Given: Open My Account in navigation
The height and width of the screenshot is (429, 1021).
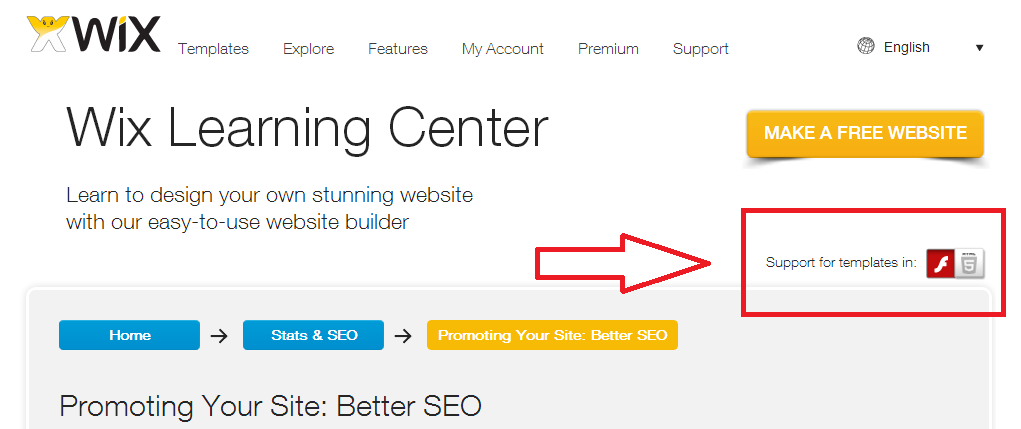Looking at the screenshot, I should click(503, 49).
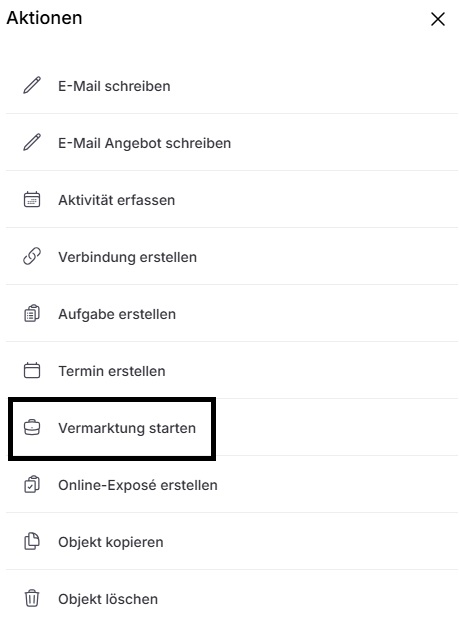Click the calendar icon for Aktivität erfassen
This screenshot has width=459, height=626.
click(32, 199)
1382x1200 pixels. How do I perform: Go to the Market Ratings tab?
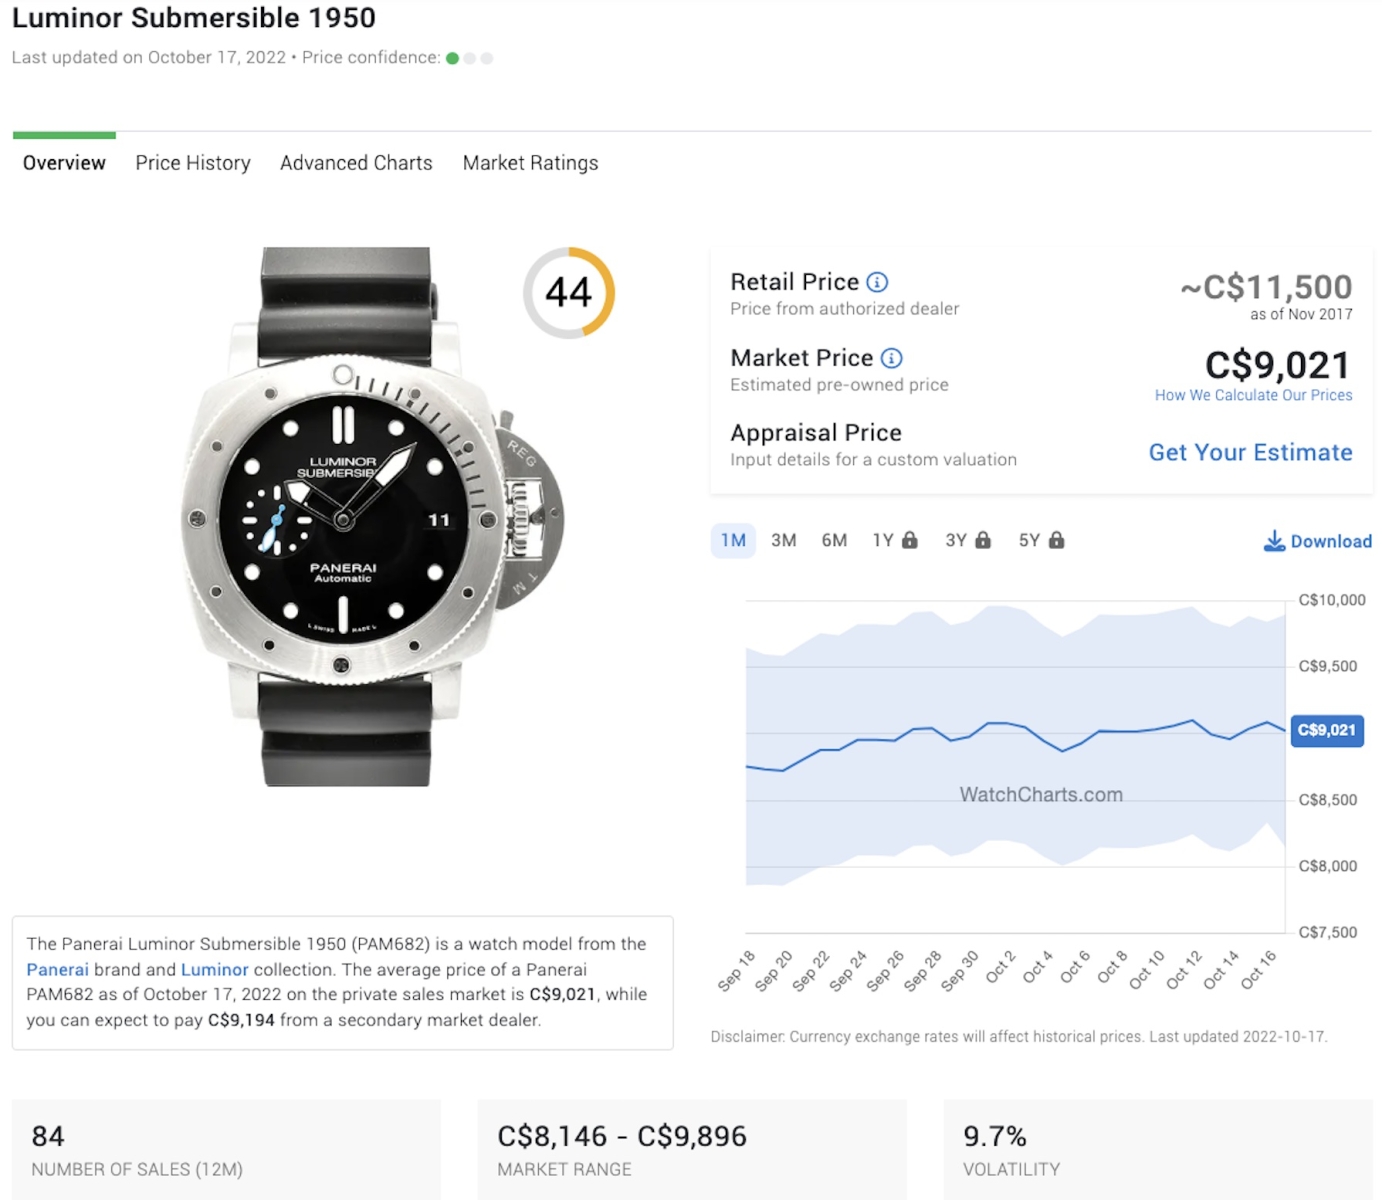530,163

********************

* [Activity]: The answer is the full listing above, reproduced character for character, minus its images.

* [Final answer]:
Given: Open My Account in navigation
The height and width of the screenshot is (429, 1021).
Looking at the screenshot, I should click(503, 49).
Click the calendar icon for Aktivität erfassen
This screenshot has width=459, height=626.
click(32, 199)
1382x1200 pixels. How do I perform: Go to the Market Ratings tab?
530,163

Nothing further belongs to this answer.